Já entre os 100% elétricos, a BYD domina o mercado, com a linha Dolphin, o esportivo Seal e o SUV Yuan. Veja aqui:
Desafios aqui e lá fora
No fim de julho, a BYD acertou uma parceria mundial com a Uber para ofertar 100 mil veículos elétricos aos motoristas que atendem no app. A BYD já tem uma parceria aqui no país com a 99, da também chinesa Didi, que serviu como um piloto para o acordo com a plataforma americana, diz Pablo.
A América Latina e, consequentemente, o Brasil estão sendo priorizados no acordo com a Uber. A estratégia, com contornos de marketing de boca a boca e awareness, sinaliza para quais direções do globo a montadora tem encontrado terreno mais fértil para seus produtos.
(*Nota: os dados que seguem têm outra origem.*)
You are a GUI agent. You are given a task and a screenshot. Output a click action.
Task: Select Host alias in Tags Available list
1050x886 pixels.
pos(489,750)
Com taxações cada vez mais agressivas para veículos vindos da China por Estados Unidos e União Europeia, o Brasil se tornou um destino natural por ter um mercado consumidor relevante (6º do mundo) e que se mostra mais amigável à entrada aos automóveis produzidos nas terras de Xi Jinping.
Importante destacar que a BYD terá veículos produzidos no Brasil em breve. A montadora assinou um acordo no ano passado para a compra da antiga planta da Ford, em Camaçari (BA), em um investimento que deve alcançar os R$ 3 bilhões. O objetivo será produzir seu primeiro híbrido plug-in flex – um carro que pode andar com eletricidade, gasolina e etanol – esse último uma especificidade 100% brasileira.
B2B
Apesar de ter se popularizado com a venda de carros, a BYD também segue com a estratégia de vender outros produtos no país, em seu canal para empresas (B2B). Nele, a fabricante negocia motores elétricos, painéis e módulos solares – os dois últimos passarão a ser negociados também nas concessionárias da BYD.
O CMO conclui: “Estamos nos carros, podemos estar nos ônibus, estaremos nos trens da Linha-17 de São Paulo, nos apps de transporte. Somos uma greentech que tem raízes fortes na mobilidade urbana.”